The unchanged repo rate announced by the Reserve Bank of India on 30th September, 2014 at the rate of 8% has been viewed as a measure to cut interest rate and invigorate growth. However, analysts report whether the high policy interest rates have turned out to be a major constraint to growth in recent times. CRISIL Research states that it is not so.
Past Studies:
- Macro level data from the past decade have been gathered for the study and it indicates that interest rates appear to have had a lesser impact on GDP Growth and investments in the post-crisis period.
- Policy uncertainty, lack of clearances and weak demand has been cited as the reasons for the weak investment growth during the time period when interest rates have been negative.
- The Real Policy Rates (repo rate adjusted for CPI Inflation) in India have remained negative since September 2008 at an average rate of -3.1% till the month of September, 2014.

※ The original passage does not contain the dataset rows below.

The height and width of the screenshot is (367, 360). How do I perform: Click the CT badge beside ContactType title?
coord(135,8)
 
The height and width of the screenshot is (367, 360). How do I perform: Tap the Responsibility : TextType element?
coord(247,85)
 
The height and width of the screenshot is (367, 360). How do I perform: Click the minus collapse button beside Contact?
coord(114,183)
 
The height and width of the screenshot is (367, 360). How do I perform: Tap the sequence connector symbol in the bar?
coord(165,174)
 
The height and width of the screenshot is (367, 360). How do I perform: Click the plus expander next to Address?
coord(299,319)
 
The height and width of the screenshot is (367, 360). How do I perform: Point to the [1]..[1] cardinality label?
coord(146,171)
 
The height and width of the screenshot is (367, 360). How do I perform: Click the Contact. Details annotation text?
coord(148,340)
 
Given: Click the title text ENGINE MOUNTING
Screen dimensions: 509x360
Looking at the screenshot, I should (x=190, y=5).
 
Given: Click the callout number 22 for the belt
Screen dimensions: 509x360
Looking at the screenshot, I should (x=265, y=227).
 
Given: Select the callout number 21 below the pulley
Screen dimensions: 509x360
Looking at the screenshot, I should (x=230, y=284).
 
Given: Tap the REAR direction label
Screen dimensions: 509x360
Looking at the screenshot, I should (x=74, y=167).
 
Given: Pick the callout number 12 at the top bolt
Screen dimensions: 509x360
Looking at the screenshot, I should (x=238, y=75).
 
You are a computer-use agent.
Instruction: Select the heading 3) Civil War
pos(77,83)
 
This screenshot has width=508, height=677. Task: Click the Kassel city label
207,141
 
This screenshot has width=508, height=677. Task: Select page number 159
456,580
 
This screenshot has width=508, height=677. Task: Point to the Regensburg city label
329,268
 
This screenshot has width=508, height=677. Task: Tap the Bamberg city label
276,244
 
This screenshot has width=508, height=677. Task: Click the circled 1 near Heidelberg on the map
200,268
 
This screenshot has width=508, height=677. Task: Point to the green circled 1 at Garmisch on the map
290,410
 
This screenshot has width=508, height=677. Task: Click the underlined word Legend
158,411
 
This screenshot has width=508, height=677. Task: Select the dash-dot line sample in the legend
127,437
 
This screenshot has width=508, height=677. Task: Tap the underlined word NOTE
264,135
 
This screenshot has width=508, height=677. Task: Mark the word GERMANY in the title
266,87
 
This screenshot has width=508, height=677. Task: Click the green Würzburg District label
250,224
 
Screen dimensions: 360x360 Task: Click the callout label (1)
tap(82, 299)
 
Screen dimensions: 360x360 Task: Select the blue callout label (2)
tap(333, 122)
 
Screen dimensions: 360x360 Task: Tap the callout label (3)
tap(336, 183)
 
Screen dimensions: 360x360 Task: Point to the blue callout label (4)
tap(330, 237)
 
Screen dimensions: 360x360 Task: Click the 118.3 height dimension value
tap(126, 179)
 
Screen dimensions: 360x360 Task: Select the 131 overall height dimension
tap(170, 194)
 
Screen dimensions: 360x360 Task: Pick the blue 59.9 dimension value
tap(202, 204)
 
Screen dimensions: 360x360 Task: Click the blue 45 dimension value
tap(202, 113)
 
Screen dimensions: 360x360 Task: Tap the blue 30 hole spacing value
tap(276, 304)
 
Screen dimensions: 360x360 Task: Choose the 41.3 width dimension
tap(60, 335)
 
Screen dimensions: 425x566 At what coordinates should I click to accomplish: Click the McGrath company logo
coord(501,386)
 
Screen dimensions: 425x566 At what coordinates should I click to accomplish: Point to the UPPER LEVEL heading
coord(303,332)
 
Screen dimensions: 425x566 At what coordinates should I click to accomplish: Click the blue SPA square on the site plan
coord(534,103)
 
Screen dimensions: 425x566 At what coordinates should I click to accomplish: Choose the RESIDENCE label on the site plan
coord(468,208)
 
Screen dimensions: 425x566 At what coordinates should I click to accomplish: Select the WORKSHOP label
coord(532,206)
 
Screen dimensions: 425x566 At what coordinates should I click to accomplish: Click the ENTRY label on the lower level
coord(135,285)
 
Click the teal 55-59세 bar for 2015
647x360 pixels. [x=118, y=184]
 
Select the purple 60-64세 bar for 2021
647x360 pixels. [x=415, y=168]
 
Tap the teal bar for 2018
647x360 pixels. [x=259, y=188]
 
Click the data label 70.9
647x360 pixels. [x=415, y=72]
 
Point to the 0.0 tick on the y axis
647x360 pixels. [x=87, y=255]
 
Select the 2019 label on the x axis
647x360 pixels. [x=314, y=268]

Slow investment growth rate: In spite of such a scenario, there remain two major factors that have contributed to stifling the growth of the economy. Rate of lending has remained high due to risks involved in investment projects as a result of regulatory uncertainty and policy bottlenecks. The transmission of lower policy rates to the lending rates in the economy received a blow due to reasons cited as:
- Tighter banking sector liquidity – the deposit growth was low due to negative real interest rates
- Bank funds were offered at higher costs while deposit rates were kept high.
These non-monetary factors have made significant impact on the risk premium and thus many believe that the changes in lending rates are unable to truly capture the prevailing monetary policy stance in the economy. Some analysts also suggest that 50% of the slowdown in investment growth in the fiscal year of 2012-2014 can be considered to be a result of the rising policy uncertainty and slow domestic demand. The real policy rates hinder the investment growth rate at the rate of 1% by 66 basis points.
It can thus be concluded that merely lowering policy interest rates in such a scenario may not be the only solution for the poor growth rates of the economy.